Overwatch is a complex strategic game, and it's the job of the Overwatch League analyst desk to break it down for the audience. Sometimes we use words or phrases that might be unfamiliar to new fans, who deserve a more detailed explanation. In this series of articles, I'm going to explain some common terms so viewers won't get lost when watching live!
At any given point, an Overwatch game can have up to 12 different heroes on the field, all performing a different role. To make sense of the strategy in these complicated systems, we use simple models to break down the teamwork into manageable chunks.
The most common way of modeling teams in Overwatch is to think about separating them into two units: the frontline and the backline. Both “lines” have very different jobs, and broadly speaking most teams play by splitting their team into two—though sometimes there are flankers or players in the middle.
Korean analysts refer to heroes who play between the frontline and backline—usually D.Va—as the “torso” holding the team together.
A frontline normally consists of the tanks for a team and any aggressive heroes like Tracer, Sombra, or Genji.
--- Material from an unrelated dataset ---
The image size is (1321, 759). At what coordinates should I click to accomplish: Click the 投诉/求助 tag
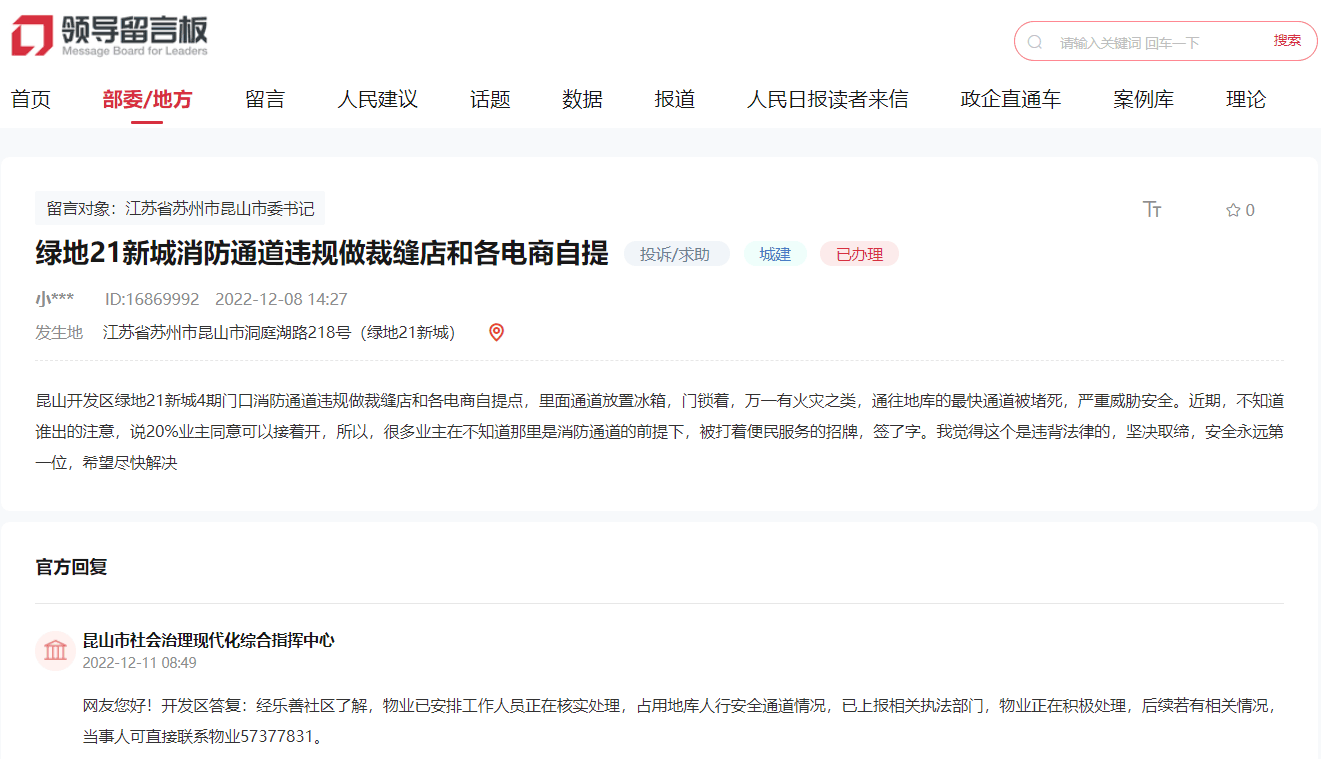tap(676, 253)
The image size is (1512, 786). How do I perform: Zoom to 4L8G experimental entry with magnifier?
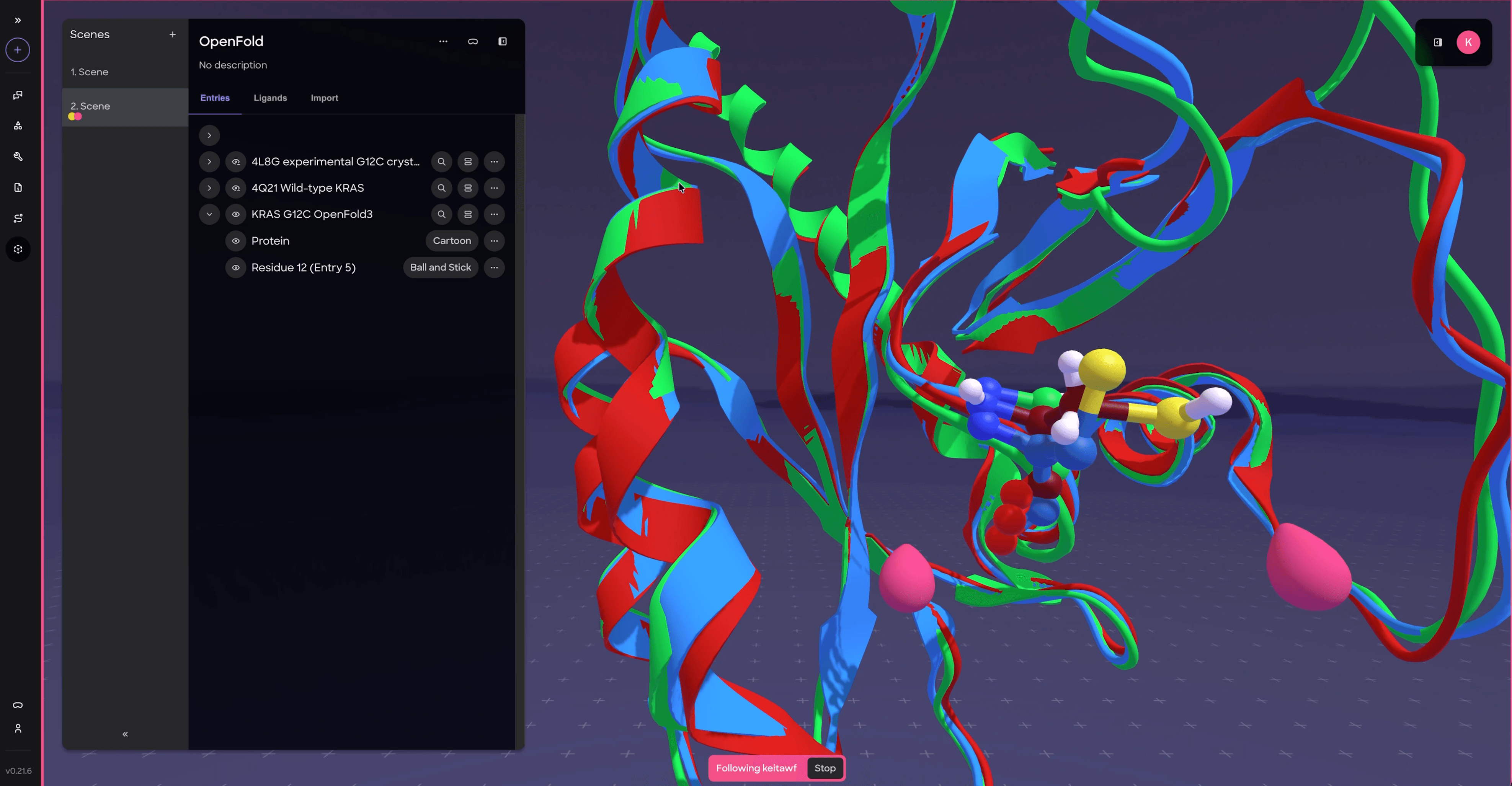pyautogui.click(x=441, y=162)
The backline includes both supports and any defensive heroes like Soldier: 76 or McCree.
In a normal dive setup, the frontline has a lot of players in it, indicating that dive is an aggressive composition. Winston, D.Va, Genji, and Tracer all sit in the front, while the supports are left safe in the back. By playing in the supports’ line of sight, the frontline can be healed and D.Va can easily return to the backline to peel when needed.
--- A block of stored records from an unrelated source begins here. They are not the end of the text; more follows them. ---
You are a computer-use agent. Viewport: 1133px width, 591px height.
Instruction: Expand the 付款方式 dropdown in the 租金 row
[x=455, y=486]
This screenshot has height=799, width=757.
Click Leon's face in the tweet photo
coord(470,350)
If a team runs Widowmaker or Soldier: 76 instead of Genji, however, this second DPS hero generally sits in the backline with their supports. Widowmaker is a hero who benefits from being safe while having an angle on the fight—even better if she’s being damage-boosted by Mercy—while Soldier: 76 outputs great damage even from a distance and can help peel for his supports with a Biotic Field or by shooting threats.
Now that we’ve modeled each team as two moving parts, we can start thinking about how teams get an advantage. Usually, frontlines have to decide to either defend their backline or attack the other team’s frontline. Once that decision has been made, the team also has to decide whether D.Va will go aggressive with the other frontline heroes or remain in a defensive position. Examining how teams split their frontline and backline can provide an insight into team playstyle and strategy.
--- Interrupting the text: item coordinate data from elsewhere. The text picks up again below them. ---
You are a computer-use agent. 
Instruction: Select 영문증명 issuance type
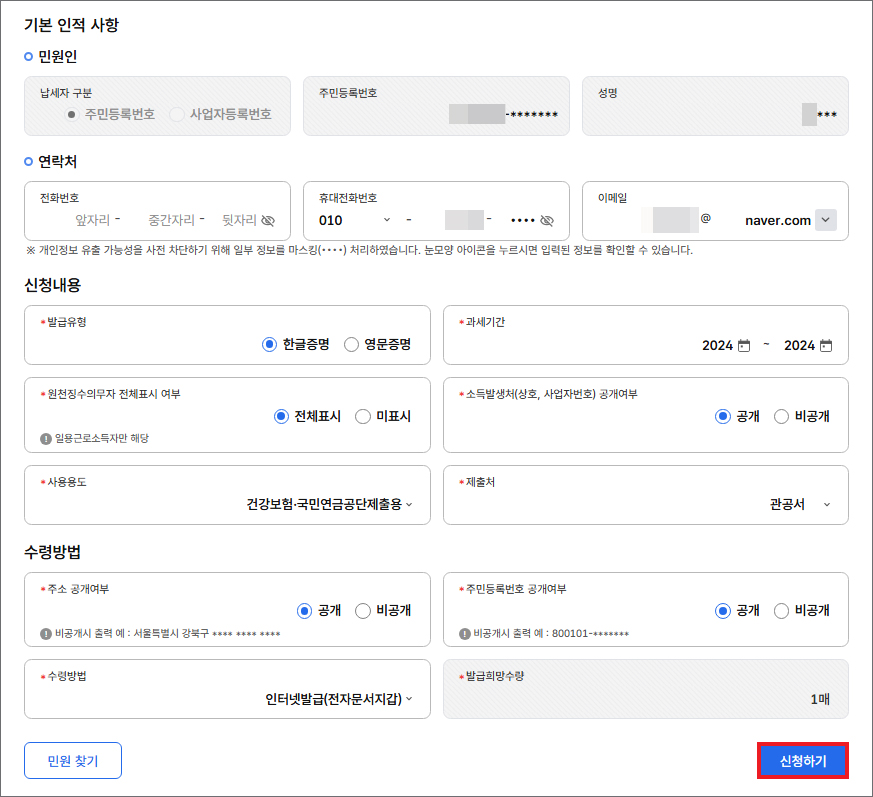point(352,344)
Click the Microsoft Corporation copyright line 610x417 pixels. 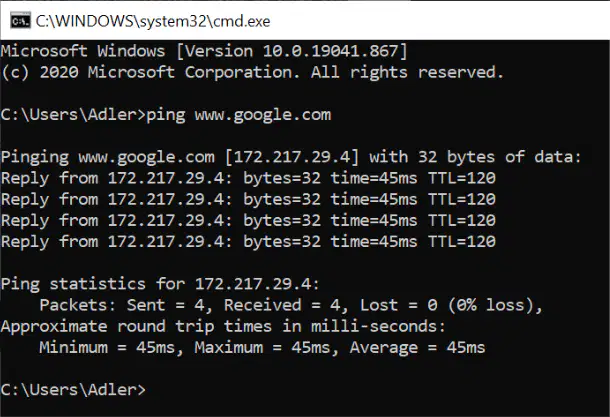click(252, 72)
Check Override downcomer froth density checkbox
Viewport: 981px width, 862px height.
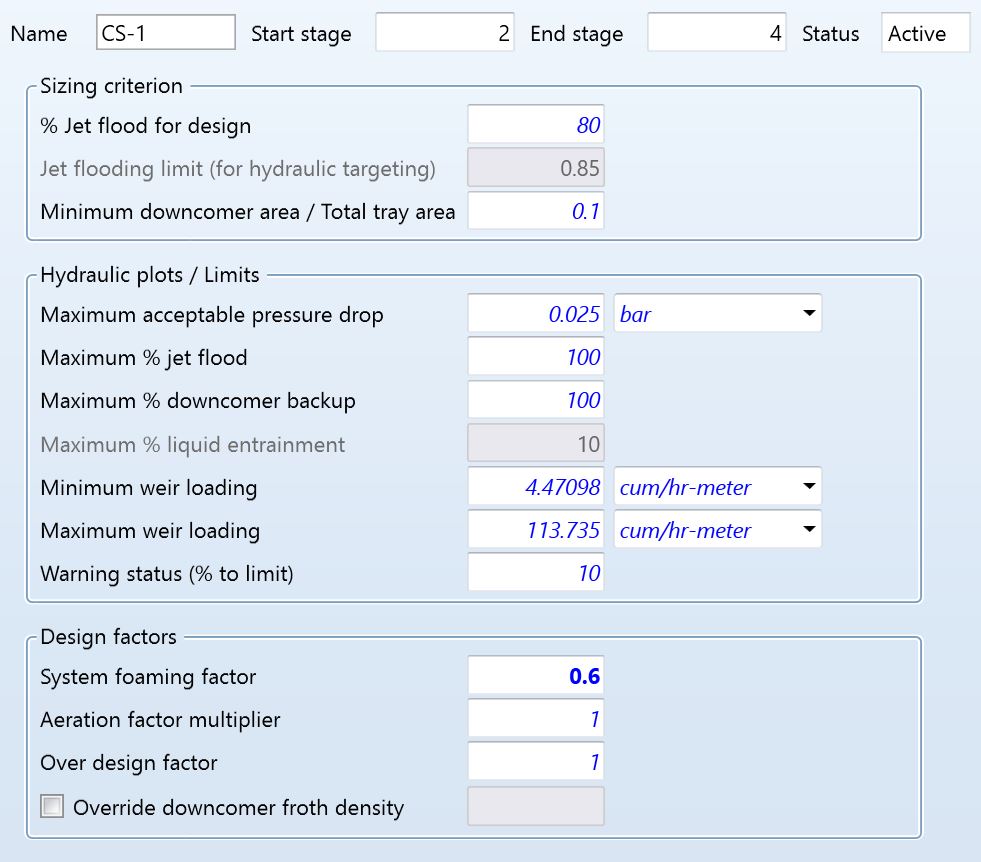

To use a famous example, the London Spitfire often play with only their Winston and Tracer in the frontline. Jae-Hui “Gesture” Hong and Jun-Young “Profit” Park are good enough to still find kills against the enemy supports while their other four players survive in the London backline. This gives London an advantage in fights because they commit D.Va as well as a DPS hero to protecting their supports, whereas other teams need more people in the frontline to get kills. They can both win fights by splitting up intelligently or adapt on the fly to change the number of players in each fight.
This model can apply to any composition. Even when teams group up and push as one, usually behind a Reinhardt, they often split up later in the fight as the tanks move forward and the supports stay safe. There are notable exceptions to this rule—some Lúcio or Mercy players play aggressively instead of with their support partner—but overall the concept of each team having a frontline and a backline can help you model and understand Overwatch at a high level!